Comfort At Home: Improving Your Indoor Environment

Breathe easier with healthy, clean air

Air pollution. If you thought it was just an outdoor concern, think again. You can’t always see them but contaminants like dirt, dust, pollen, mold, grease and smoke particles are present inside your home, around the clock. Even worse, because your home is a “sealed” environment, most of these particles are recirculated over and over, contaminating your air, your furnishings, even your lungs.

The particles you see in a beam of afternoon sunlight streaming through the window only represent about 1% of the millions of airborne contaminants in your indoor air — most of which you can’t see. Most standard fiber glass-mesh furnace filters only trap about 15% of these particles, leaving the other 85% to pollute your home.

Clearing the air

A Carrier mechanical air cleaner can trap up to 28 times as many particles as a standard fiber glass filter, including animal dander and plant spores. A Carrier electronic air cleaner can capture up to 95% of all airborne particles — smoke, grease, bacteria and even many viruses. Electronic models work by giving a small electrical charge to particles so they are attracted like magnets to grounded metal plates. Yet they only use about as much electricity as a 30-watt light bulb.

What you can’t see can hurt you

The particles you can’t see in your indoor air include potentially dangerous bacteria and viruses that can make breathing in your own home hazardous to your health. Pet hair, dust, pollen and molds are the most common culprits. If someone in your family has allergies or breathing problems, the effects can be eve more irritating.

Contaminants like dirt, dust, mold, grease and smoke can have an impact on your home, too. Polished woods, precious antiques, upholstery and drapes can deteriorate before their time. Plus, airborne contaminants can choke the delicate inner workings of expensive electronic equipment, causing premature failure. They can also reduce the efficiency of your heating and cooling system. An air cleaner can keep your entire home cleaner, protect your valuable investments and save you the time and aggravation of constant dusting.

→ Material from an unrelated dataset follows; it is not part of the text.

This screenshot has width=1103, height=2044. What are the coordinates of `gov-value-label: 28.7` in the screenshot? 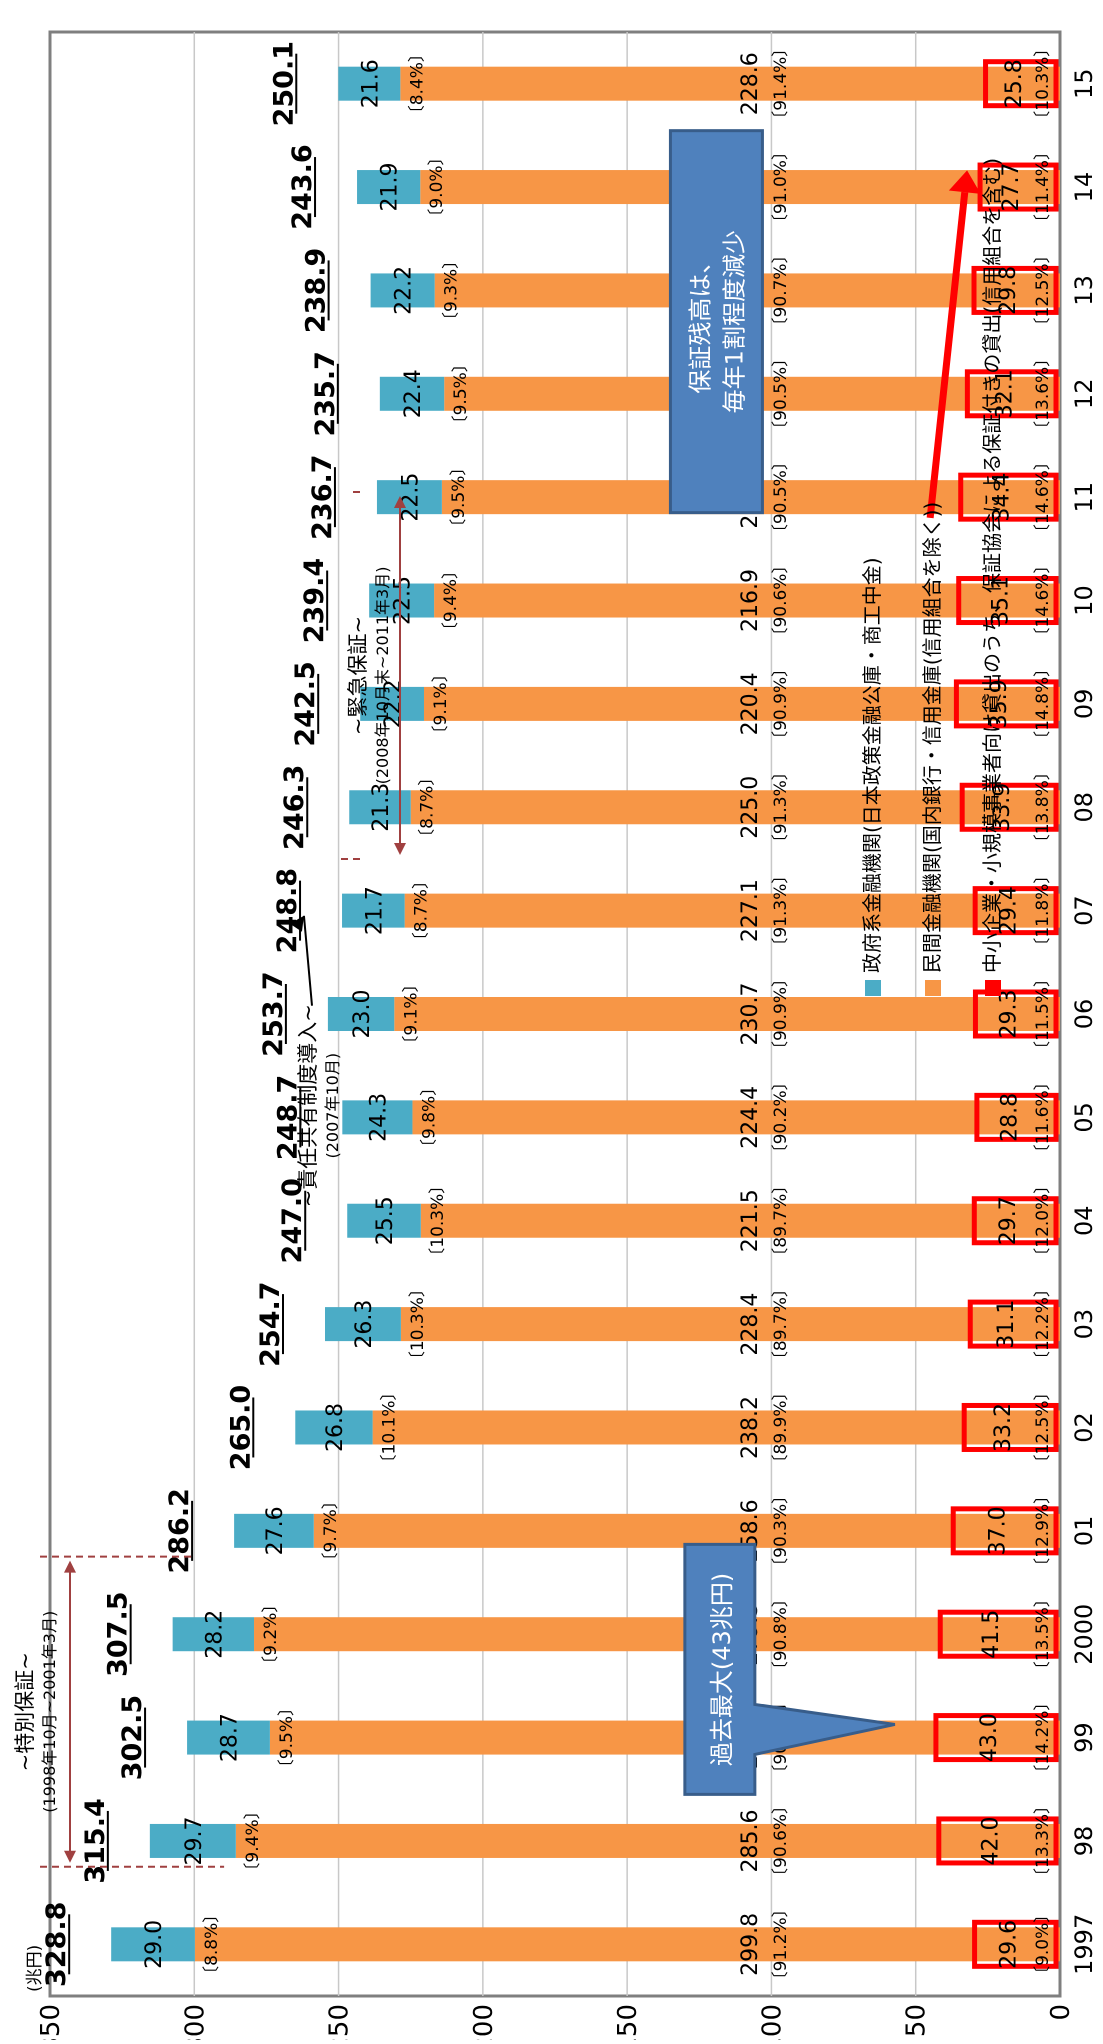 It's located at (230, 1738). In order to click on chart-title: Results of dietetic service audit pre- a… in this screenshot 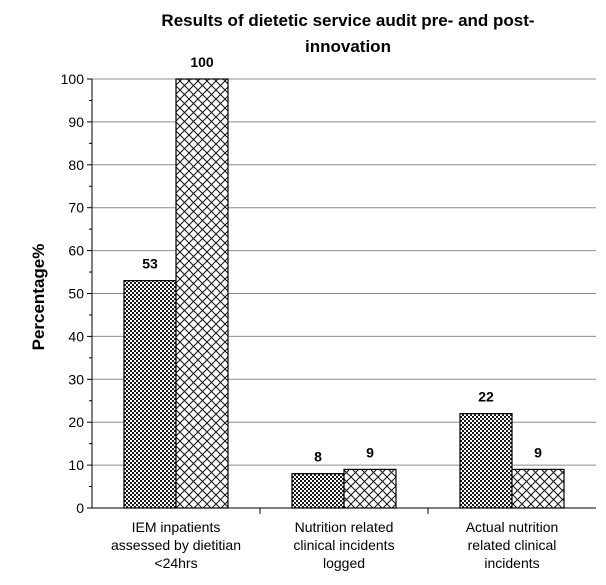, I will do `click(348, 34)`.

Take a fresh approach to Indoor Air Quality

While today’s energy-efficient homes do a great job of keeping heat or cool air in, they also seal in stale, recirculated air. A ventilating system solves the problem of stale air by bringing fresh air into tightly constructed homes without wasting precious energy.

Every home contains a certain amount of unhealthy gases from a variety of sources — building materials, the earth under your home, your heating and cooling system, and even people, who breathe out carbon dioxide. The easiest way to get fresh air into your home, of course, is to fling open a window. The problem is that you lose expensive heated or cooled air in the process.

A ventilator allows your home to “breathe” by bringing healthy, fresh air inside. But before it removes stale air from your home, it also recovers much of the heat or cooling energy and transfers it to the fresh incoming air. Making a ventilator part of your home comfort system is like being able to open a window in every room even on the hottest or coldest days ... without the drafts, the humidity or the high energy costs. It’s a comfort solution that literally gives you a breath of fresh air.